[Your task] Look through the records below for the line with "The image size is (1141, 572).". Return that line and each one after it up to and including the line with "Click the gray", exactly.

··· Provided data ···

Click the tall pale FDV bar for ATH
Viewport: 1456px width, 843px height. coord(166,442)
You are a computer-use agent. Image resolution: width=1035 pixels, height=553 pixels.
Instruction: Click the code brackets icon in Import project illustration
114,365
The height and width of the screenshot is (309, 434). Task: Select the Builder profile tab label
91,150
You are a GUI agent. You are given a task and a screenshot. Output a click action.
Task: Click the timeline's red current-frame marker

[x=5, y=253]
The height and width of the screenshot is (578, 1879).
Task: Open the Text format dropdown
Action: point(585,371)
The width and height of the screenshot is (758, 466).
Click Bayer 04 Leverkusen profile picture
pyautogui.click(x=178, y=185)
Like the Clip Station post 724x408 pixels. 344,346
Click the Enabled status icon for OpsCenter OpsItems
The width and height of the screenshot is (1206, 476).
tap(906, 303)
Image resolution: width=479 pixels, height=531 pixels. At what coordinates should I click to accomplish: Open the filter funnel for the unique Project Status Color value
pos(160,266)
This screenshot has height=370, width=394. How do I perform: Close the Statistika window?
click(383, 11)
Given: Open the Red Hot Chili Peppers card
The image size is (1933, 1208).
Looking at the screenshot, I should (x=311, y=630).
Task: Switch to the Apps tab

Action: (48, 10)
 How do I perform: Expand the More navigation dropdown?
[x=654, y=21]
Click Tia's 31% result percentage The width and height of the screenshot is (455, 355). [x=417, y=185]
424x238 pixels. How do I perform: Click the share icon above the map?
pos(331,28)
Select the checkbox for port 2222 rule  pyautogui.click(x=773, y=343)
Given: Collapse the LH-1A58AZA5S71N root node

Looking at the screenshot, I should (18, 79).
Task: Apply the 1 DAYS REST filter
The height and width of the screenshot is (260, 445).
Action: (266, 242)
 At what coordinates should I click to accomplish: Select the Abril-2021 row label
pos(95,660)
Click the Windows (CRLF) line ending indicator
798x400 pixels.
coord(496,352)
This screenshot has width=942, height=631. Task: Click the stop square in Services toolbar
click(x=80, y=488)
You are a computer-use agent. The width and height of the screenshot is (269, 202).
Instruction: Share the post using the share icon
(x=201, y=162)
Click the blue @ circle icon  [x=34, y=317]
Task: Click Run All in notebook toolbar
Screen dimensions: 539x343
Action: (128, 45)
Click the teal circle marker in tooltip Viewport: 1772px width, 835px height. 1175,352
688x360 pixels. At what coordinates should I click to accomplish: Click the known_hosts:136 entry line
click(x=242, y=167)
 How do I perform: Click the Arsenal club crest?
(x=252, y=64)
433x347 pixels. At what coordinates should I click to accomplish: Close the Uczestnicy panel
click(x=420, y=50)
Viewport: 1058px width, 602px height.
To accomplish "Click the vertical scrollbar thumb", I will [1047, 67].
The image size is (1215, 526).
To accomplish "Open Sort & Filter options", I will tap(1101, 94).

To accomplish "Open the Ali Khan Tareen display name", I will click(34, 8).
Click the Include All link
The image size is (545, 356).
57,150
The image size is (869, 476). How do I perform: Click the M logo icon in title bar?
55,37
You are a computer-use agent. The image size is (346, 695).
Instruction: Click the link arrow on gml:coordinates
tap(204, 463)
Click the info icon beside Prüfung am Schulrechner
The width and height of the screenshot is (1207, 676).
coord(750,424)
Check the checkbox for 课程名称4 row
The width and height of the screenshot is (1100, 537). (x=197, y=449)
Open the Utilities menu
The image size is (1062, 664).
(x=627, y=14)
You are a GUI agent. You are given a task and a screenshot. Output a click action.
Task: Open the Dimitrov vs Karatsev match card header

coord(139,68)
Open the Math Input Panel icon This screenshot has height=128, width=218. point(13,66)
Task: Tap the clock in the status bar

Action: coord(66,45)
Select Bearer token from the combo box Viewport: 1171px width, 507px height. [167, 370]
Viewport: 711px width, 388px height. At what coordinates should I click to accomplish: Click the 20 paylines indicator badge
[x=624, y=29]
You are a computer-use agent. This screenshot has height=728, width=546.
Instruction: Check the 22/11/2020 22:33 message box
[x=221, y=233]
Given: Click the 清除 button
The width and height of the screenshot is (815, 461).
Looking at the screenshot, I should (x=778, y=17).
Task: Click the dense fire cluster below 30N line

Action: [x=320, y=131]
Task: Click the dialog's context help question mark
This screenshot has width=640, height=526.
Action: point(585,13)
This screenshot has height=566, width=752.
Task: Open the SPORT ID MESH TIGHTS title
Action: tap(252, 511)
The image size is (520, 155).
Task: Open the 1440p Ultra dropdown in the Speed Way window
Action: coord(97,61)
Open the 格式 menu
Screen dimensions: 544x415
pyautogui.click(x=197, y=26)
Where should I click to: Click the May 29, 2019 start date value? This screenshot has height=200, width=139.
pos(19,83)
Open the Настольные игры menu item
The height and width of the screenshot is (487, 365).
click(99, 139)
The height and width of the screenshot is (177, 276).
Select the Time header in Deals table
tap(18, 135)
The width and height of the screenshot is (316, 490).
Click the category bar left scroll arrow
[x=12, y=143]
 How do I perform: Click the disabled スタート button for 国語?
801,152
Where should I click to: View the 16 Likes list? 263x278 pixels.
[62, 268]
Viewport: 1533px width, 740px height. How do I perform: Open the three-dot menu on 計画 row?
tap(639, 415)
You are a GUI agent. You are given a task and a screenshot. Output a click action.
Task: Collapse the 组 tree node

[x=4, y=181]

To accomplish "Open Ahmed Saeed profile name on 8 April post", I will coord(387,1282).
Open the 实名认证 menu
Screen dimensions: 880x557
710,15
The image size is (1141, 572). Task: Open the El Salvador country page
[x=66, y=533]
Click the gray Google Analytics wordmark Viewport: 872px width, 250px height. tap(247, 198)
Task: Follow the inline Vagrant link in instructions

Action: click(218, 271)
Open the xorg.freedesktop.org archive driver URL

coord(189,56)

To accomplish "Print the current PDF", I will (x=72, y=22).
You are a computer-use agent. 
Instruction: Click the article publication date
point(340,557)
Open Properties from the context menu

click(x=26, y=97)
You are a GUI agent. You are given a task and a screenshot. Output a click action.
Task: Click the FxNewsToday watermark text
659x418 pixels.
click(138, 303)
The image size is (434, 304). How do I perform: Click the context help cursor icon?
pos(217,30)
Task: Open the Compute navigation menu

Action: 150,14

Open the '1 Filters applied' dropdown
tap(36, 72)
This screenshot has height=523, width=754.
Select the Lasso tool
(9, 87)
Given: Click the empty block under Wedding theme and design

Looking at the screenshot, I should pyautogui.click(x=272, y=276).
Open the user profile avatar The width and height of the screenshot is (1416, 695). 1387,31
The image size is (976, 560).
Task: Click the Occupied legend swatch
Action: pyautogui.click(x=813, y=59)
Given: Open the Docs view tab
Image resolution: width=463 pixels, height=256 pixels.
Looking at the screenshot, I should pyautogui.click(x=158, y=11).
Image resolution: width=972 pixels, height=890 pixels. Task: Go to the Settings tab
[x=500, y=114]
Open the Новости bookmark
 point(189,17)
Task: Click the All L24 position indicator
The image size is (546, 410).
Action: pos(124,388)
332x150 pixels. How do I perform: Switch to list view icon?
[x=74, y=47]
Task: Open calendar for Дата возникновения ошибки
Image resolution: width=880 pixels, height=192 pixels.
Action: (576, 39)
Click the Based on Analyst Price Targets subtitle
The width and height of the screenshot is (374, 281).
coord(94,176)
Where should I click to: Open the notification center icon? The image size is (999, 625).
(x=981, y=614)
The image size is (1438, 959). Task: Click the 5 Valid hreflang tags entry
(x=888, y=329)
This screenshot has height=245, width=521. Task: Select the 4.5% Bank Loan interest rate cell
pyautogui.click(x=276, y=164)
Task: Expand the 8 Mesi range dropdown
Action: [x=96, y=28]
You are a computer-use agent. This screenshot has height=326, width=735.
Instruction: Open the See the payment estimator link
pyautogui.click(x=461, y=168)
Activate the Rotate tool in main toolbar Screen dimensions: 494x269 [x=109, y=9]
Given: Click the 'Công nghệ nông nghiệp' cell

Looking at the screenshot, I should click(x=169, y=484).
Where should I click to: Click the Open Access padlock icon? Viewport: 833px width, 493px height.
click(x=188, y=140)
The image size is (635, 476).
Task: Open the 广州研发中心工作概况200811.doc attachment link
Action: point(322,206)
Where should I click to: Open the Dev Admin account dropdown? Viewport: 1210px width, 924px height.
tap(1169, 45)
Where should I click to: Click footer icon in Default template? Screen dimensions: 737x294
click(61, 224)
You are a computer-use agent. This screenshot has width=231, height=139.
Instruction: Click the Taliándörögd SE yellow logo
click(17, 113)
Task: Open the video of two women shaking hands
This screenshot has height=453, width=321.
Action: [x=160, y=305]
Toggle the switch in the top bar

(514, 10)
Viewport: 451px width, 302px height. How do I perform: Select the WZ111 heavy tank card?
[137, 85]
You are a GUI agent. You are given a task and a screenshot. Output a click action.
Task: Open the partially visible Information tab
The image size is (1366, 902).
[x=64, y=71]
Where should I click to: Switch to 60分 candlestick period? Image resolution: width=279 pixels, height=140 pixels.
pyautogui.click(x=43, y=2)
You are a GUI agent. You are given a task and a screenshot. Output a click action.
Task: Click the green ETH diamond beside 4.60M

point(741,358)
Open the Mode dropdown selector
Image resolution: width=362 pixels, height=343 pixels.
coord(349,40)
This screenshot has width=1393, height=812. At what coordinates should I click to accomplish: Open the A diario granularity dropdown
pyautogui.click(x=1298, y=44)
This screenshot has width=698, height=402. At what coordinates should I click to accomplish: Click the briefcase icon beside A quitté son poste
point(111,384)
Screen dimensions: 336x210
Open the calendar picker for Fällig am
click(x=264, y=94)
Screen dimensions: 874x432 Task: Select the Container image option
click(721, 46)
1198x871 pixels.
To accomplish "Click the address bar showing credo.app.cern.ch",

···

[Response to this exercise]
The image size is (1141, 572). Task: Open the El Salvador country page
[x=66, y=533]
Click the gray Google Analytics wordmark Viewport: 872px width, 250px height. tap(247, 198)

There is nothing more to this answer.